> **SOURCE INFORMATION**
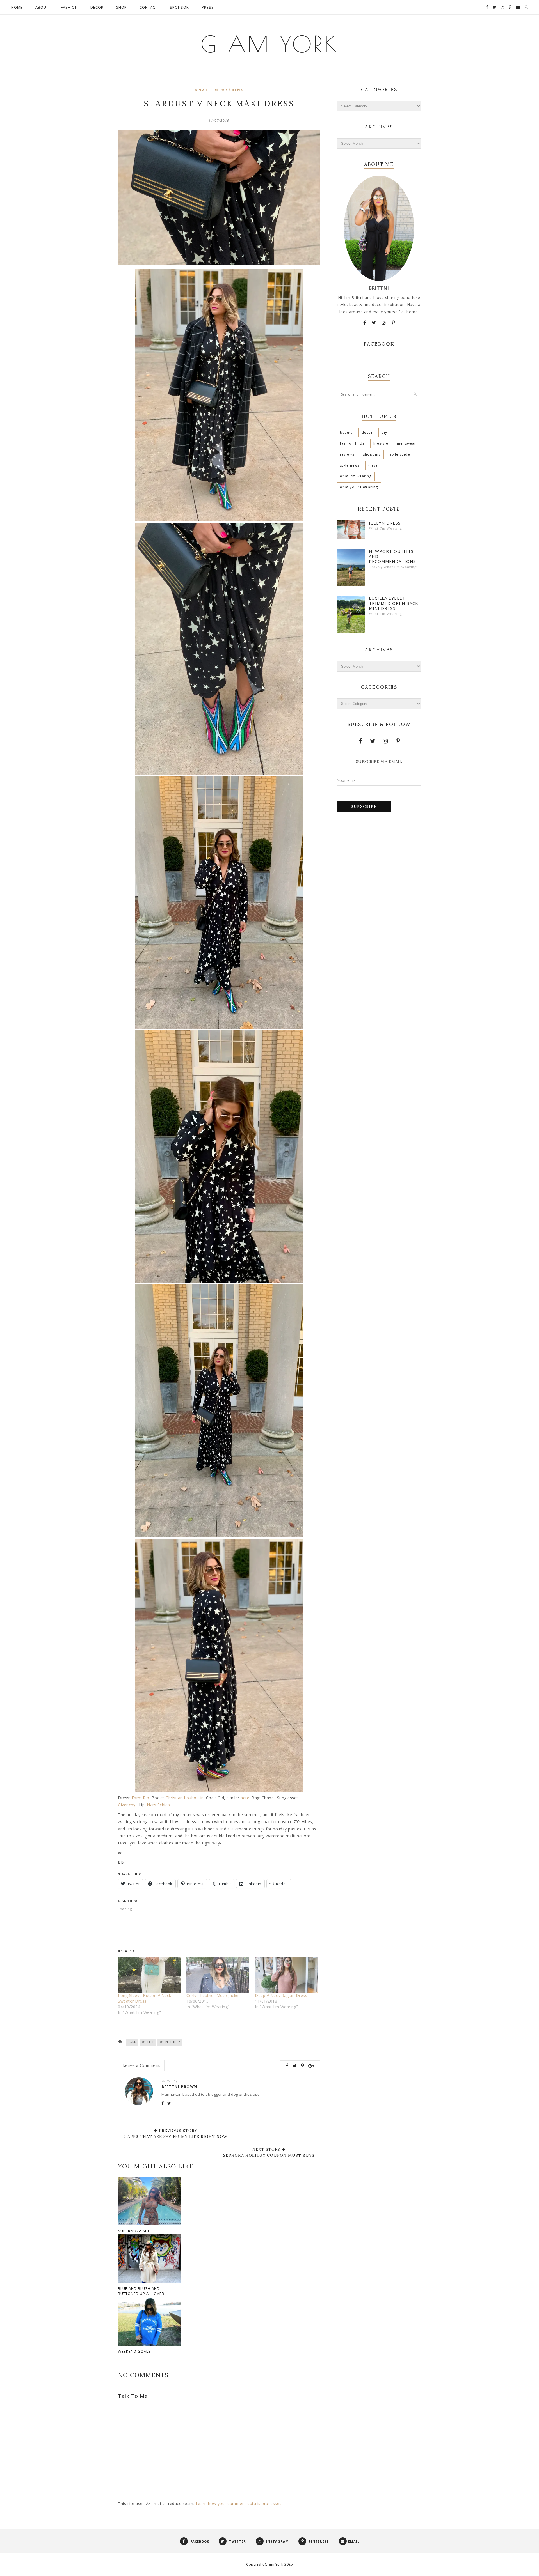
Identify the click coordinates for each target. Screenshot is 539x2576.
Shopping (372, 454)
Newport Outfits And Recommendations (392, 556)
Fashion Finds (352, 443)
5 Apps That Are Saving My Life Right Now (175, 2136)
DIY (384, 432)
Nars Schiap (158, 1804)
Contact (148, 7)
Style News (349, 465)
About (42, 7)
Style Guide (400, 454)
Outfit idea (170, 2042)
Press (208, 7)
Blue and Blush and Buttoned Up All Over (141, 2291)
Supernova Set (134, 2230)
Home (17, 7)
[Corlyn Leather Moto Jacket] (217, 1975)
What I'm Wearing (219, 90)
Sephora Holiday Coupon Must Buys (268, 2155)
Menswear (406, 443)
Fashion (69, 7)
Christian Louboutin (185, 1797)
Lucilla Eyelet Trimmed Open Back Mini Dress (393, 603)
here (245, 1797)
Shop (121, 7)
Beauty (346, 432)
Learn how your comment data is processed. (239, 2503)
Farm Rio (140, 1797)
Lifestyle (380, 443)
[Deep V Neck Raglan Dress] (286, 1975)
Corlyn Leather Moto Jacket (213, 1995)
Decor (97, 7)
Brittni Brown (179, 2087)
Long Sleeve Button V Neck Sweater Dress (144, 1998)
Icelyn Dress (385, 522)
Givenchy (126, 1804)
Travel (373, 465)
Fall (132, 2042)
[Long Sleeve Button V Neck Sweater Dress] (149, 1975)
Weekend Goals (134, 2351)
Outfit (148, 2042)
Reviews (347, 454)
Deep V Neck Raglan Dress (281, 1995)
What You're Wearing (359, 487)
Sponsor (179, 7)
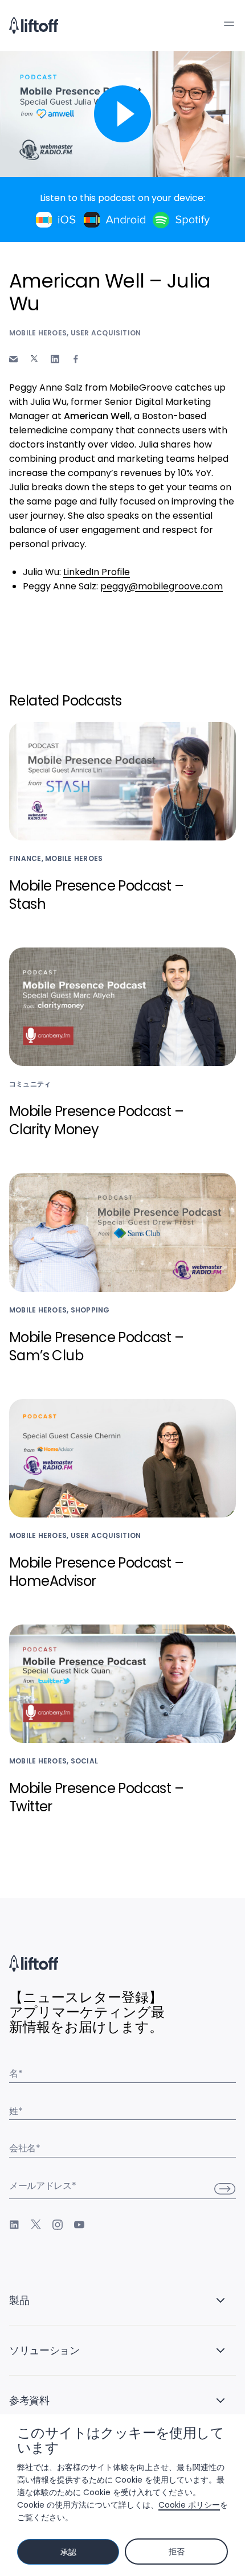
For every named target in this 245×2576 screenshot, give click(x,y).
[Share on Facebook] (75, 359)
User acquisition (106, 333)
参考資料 (29, 2400)
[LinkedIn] (14, 2225)
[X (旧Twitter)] (36, 2225)
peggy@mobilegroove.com (161, 586)
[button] (229, 24)
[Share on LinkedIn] (55, 359)
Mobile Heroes (38, 333)
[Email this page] (13, 359)
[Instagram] (57, 2225)
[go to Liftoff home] (33, 25)
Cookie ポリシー (189, 2505)
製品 (19, 2300)
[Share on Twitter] (34, 358)
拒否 (176, 2551)
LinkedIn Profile (96, 572)
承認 (68, 2552)
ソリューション (44, 2350)
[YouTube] (79, 2225)
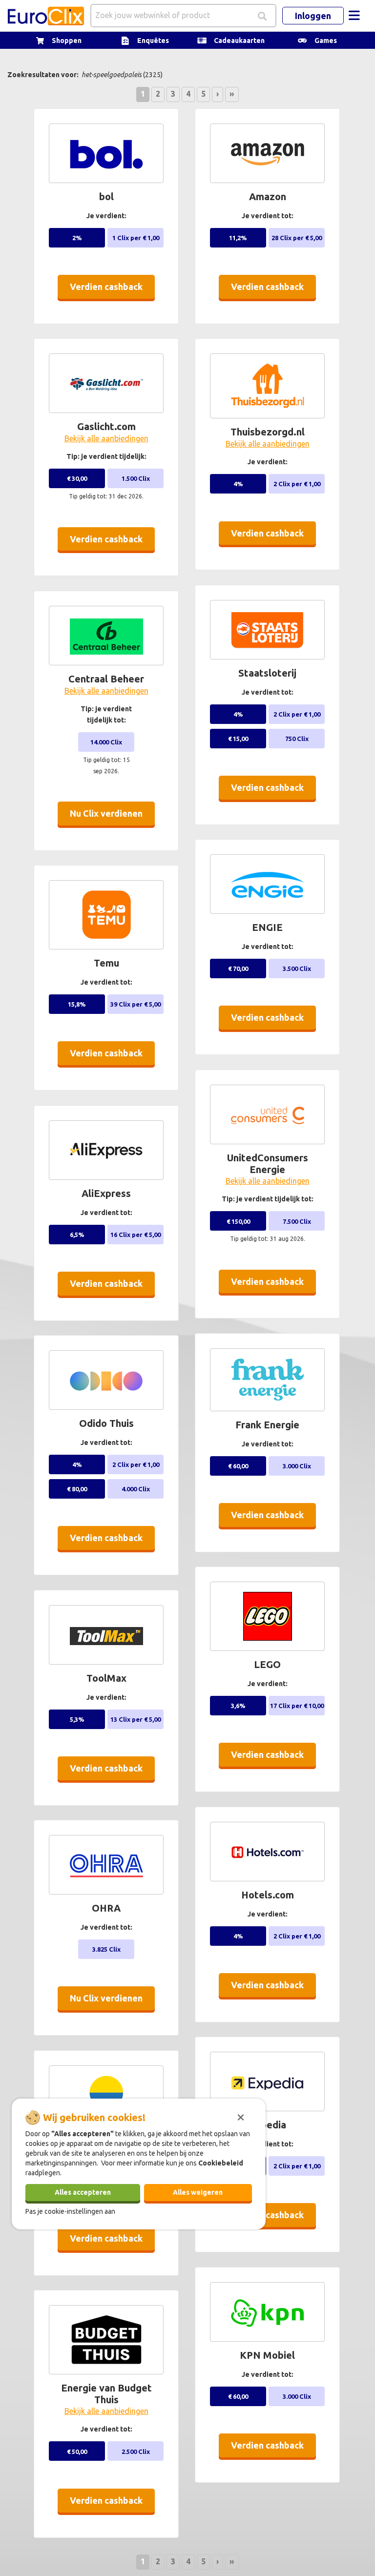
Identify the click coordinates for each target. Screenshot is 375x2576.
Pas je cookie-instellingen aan (70, 2211)
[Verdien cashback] (109, 302)
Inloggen (313, 16)
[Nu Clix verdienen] (109, 829)
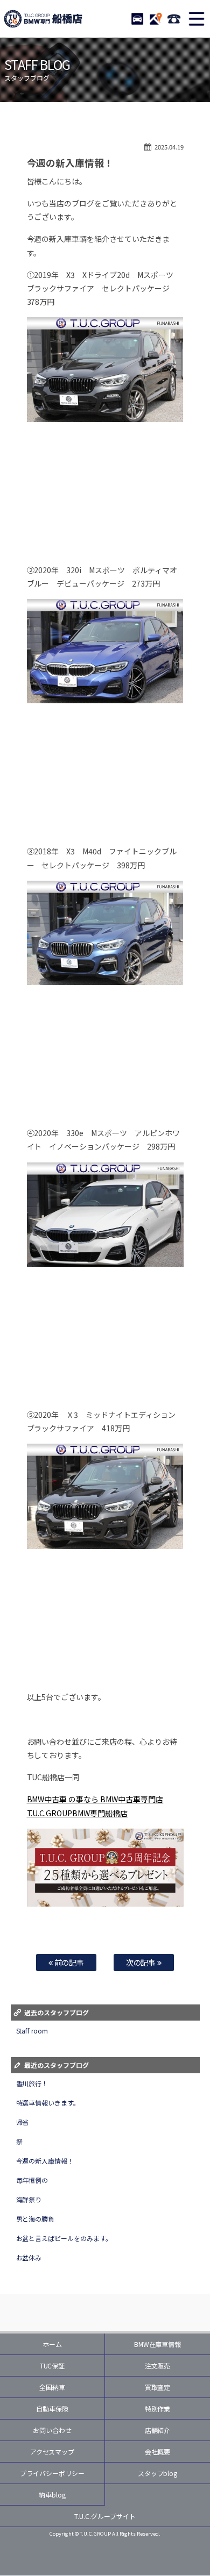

> **BRIEF**
Quote in full the listing given above; the images are to be left out.

> **EXERCISE SOLUTION**
Identify the click coordinates for each target. Screenshot is 539x2576.
Shopping (372, 454)
Newport Outfits And Recommendations (392, 556)
Fashion Finds (352, 443)
5 Apps That Are Saving My Life Right Now (175, 2136)
DIY (384, 432)
Nars Schiap (158, 1804)
Contact (148, 7)
Style News (349, 465)
About (42, 7)
Style Guide (400, 454)
Outfit idea (170, 2042)
Press (208, 7)
Blue and Blush and Buttoned Up All Over (141, 2291)
Supernova Set (134, 2230)
Home (17, 7)
[Corlyn Leather Moto Jacket] (217, 1975)
What I'm Wearing (219, 90)
Sephora Holiday Coupon Must Buys (268, 2155)
Menswear (406, 443)
Fashion (69, 7)
Christian Louboutin (185, 1797)
Lucilla Eyelet Trimmed Open Back Mini Dress (393, 603)
here (245, 1797)
Shop (121, 7)
Beauty (346, 432)
Learn how your comment data is processed. (239, 2503)
Farm Rio (140, 1797)
Lifestyle (380, 443)
[Deep V Neck Raglan Dress] (286, 1975)
Corlyn Leather Moto Jacket (213, 1995)
Decor (97, 7)
Brittni Brown (179, 2087)
Long Sleeve Button V Neck Sweater Dress (144, 1998)
Icelyn Dress (385, 522)
Givenchy (126, 1804)
Travel (373, 465)
Fall (132, 2042)
[Long Sleeve Button V Neck Sweater Dress] (149, 1975)
Weekend Goals (134, 2351)
Outfit (148, 2042)
Reviews (347, 454)
Deep V Neck Raglan Dress (281, 1995)
What You're Wearing (359, 487)
Sponsor (179, 7)
For every named target in this 245×2576 screenshot, give click(x,y).
[Share on Facebook] (75, 359)
User acquisition (106, 333)
参考資料 (29, 2400)
[LinkedIn] (14, 2225)
[X (旧Twitter)] (36, 2225)
peggy@mobilegroove.com (161, 586)
[button] (229, 24)
[Share on LinkedIn] (55, 359)
Mobile Heroes (38, 333)
[Email this page] (13, 359)
[Instagram] (57, 2225)
[go to Liftoff home] (33, 25)
Cookie ポリシー (189, 2505)
製品 (19, 2300)
[Share on Twitter] (34, 358)
拒否 (176, 2551)
LinkedIn Profile (96, 572)
承認 (68, 2552)
ソリューション (44, 2350)
[YouTube] (79, 2225)
Identify the click coordinates for each target. Screenshot is 375x2576.
Pas je cookie-instellingen aan (70, 2211)
[Verdien cashback] (109, 302)
Inloggen (313, 16)
[Nu Clix verdienen] (109, 829)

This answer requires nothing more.